Der Kosmetikhersteller hat zudem gerade erst den Dienstleister Modiface übernommen, der schon seit einigen Jahren auf Beauty-AR-Apps spezialisiert ist und unter anderem Anwendungen für Sephora und Estée Lauder entwickelt hat. Auch Chinas Handelsriese JD.com hat kürzlich für die „AR Styling Station" neue AR / VR-Makeup-Funktionen eingeführt, mit denen Kunden Kosmetika auf ihren eigenen Gesichtern testen können.

JD.com AR Styling Station

Auch online sollen die Erlebnis-Dimensionen verschmelzen.

Otto bietet nun für seinen Möbel-Spezialshop yourhome eine Augmented-Reality-Anwendung für Android-Smartphones.

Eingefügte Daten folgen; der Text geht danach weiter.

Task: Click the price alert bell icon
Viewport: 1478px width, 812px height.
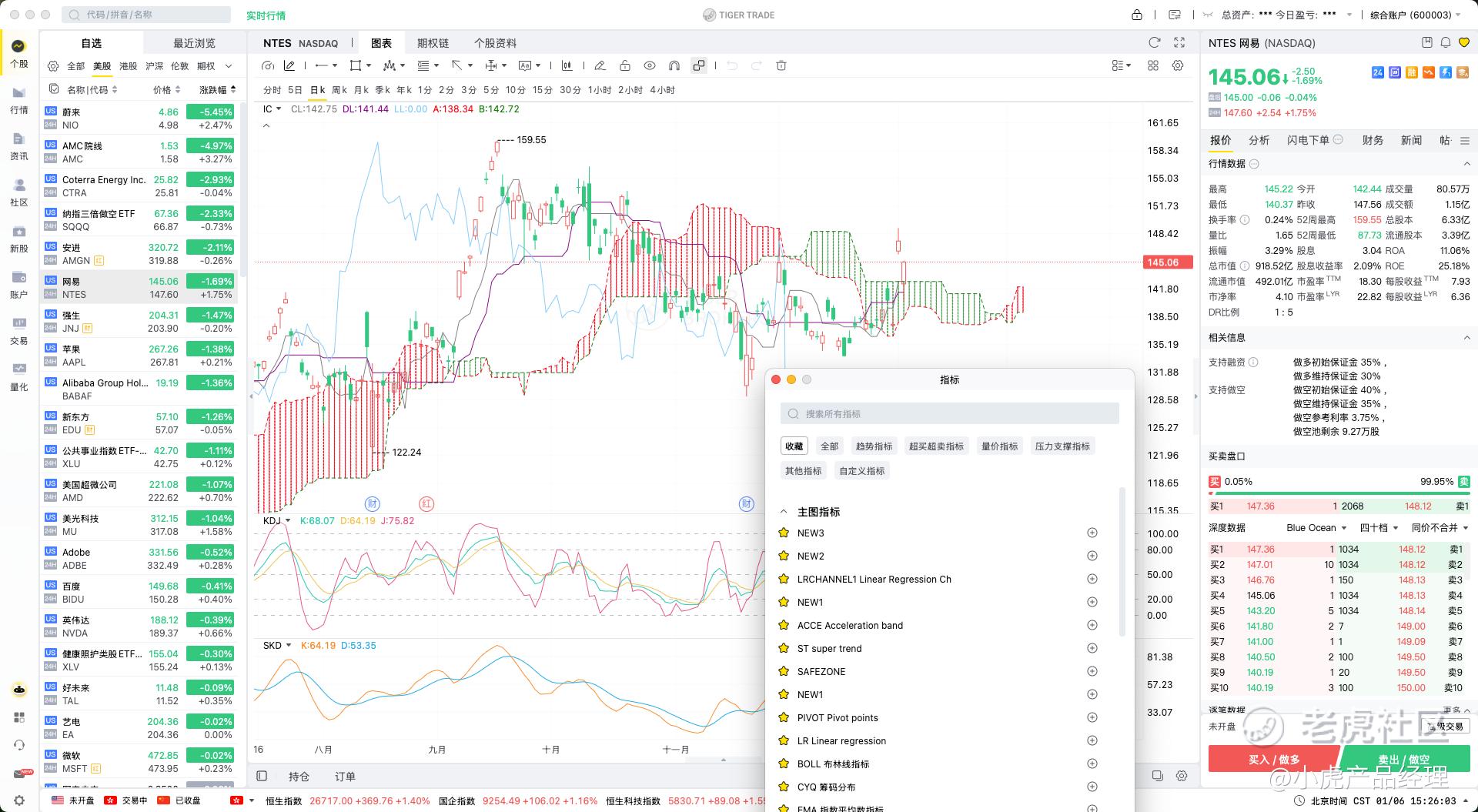Action: pyautogui.click(x=1446, y=43)
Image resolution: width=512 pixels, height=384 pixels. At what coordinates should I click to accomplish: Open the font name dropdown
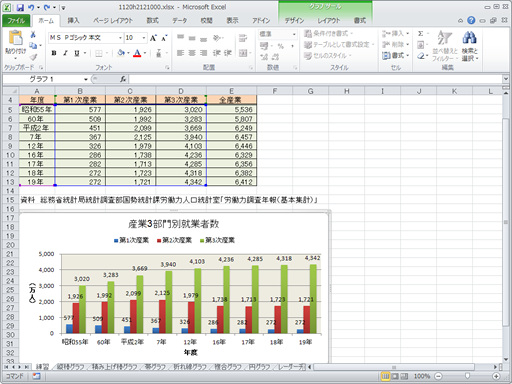[x=120, y=38]
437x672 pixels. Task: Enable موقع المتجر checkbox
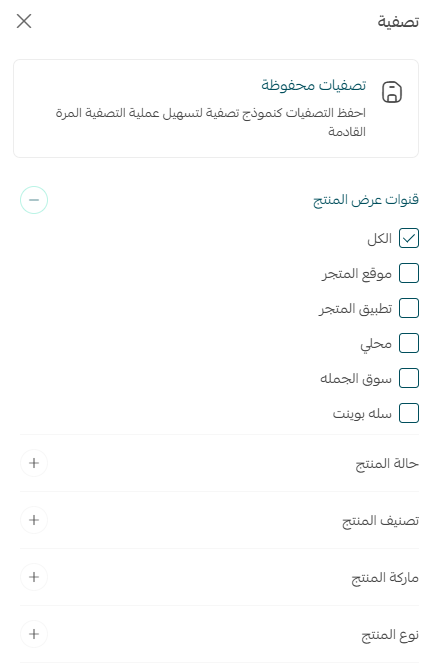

Ausgewählte Möbel lassen sich damit virtuell und maßstabsgetreu im Raum platzieren.

Baumarkthändler Lowe's bietet sein Augmented Reality-Feature "View in Your Space" inzwischen für iOS- und Android-Nutzer an, die sich die aktuelle Kollektion damit in der heimischen Umgebung aus allen Blickwinkeln anzeigen lassen können.  Das soll jene Kunden aktivieren, denen es daheim an Vorstellungskraft fehlt.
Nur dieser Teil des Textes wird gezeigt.